Peerless
It was there, in what was once vibrant and varied color, that the names and brief missives were scrawled. Beachwinds had long since ripped away the home-computer generated photographs and "Missing" posters, hastily typed and hung in the days before the power failed.
Chalk endured where ink could not.
Some of the words were faded, some of the pleas were hidden behind rusty, hardened paint-that-was-not-paint-at-all.
This was the only memorial to What Was that he allowed, and it guarded the entry to his refuge.

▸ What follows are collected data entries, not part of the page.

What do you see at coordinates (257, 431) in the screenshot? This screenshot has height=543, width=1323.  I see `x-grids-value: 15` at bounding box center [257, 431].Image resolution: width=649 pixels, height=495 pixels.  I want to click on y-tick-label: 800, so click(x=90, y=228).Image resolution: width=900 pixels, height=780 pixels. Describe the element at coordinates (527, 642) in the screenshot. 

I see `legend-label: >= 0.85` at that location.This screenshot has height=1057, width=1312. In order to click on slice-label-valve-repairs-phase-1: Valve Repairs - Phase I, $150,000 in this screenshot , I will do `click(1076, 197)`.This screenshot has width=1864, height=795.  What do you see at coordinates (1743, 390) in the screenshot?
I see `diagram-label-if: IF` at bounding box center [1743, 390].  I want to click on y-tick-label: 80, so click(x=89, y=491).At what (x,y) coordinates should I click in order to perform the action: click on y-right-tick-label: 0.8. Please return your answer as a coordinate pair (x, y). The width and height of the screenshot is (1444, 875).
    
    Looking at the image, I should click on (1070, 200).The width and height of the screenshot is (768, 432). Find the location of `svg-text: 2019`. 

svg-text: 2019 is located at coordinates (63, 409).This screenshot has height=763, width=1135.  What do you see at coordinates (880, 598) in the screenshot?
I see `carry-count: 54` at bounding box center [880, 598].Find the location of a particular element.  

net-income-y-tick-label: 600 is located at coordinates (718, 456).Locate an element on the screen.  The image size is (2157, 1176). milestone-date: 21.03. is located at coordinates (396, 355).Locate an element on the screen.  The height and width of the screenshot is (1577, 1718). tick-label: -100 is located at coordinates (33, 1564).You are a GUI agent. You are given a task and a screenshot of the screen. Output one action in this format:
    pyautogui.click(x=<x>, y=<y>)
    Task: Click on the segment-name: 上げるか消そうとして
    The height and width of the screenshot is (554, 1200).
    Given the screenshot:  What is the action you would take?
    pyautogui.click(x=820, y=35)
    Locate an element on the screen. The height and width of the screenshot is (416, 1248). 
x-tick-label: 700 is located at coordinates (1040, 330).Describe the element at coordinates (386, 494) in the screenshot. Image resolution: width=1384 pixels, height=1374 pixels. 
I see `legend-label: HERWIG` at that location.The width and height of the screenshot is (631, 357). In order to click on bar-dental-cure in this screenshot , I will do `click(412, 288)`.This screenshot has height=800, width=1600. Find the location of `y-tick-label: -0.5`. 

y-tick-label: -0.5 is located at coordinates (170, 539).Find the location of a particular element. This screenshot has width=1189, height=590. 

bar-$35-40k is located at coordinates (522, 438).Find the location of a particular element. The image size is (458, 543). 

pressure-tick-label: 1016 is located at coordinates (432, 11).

It had taken some doing, but he had set himself up at the end of the municipal fishing pier. He was just another tourist, stuck in paradise lost.
At first, water was a problem. He collected rainwater as he could, but he mostly solved the issue by boiling seawater and capturing steam. He predicted that the propane on-hand would last another six weeks or so.
Food was never an issue. The sea would continue to provide.
Security was his first priority, and he accomplished it quickly and well in the very first days of the crisis.
The pier was a wooden construct originally dating from the thirties. The city was constantly doing maintenance on the relic, and renovation projects were ongoing. This left him with tools and ideas; he had created a series of drawbridges.
After a one-way trip to the end of the pier with a Winnebago, he had set to work removing sections of the walkway. A series of three-meter "moats" created his castle. The bridges were all stored on his little keep; he reclaimed the two-by-sixes and repurposed them into portable catwalks to get him to and from the mainland. His only back door escape plan was a sit-on-top kayak that he kept loaded with enough canned goods and bottled water to last a couple of days. He kept the little boat next to the railing of the pier; he figured he would throw it down to the water and jump in near it, if it came to that. He knew from experience that it would float, despite weather and conditions, and all the gear was firmly lashed.
He hoped it wouldn't come to that, because he'd run enough.
The hours after selecting and staging the pier as his fortress were the toughest. Back then, he'd had a partner. She had kept him clear while he hastily made his first cuts; predictably, the noise of the circular saw drew a lot of attention.
They spent hours fashioning their series of gaps and bridges; they spent days clearing the crowds that had gathered. Using improvised spears and staves, they either destroyed or raked the walkers into the churning sea below. Before he began the construction project, after the mad-dash with the RV, the pier was blocked with parked cars. The barricade greatly restricted access to the restaurant, bait and tackle shop, and pier walkway, but noise from his tools drew a throng to his front doorstep.
It had been four months since she was bitten when they went out on a supply run. It had been nearly a year since the Winnebago had been parked on the pier.
When he went out to forage, he would pause at her name on the blackboard. He refreshed it each time he came home; new pink or orange chalk dust was his only memorial for those he had lost.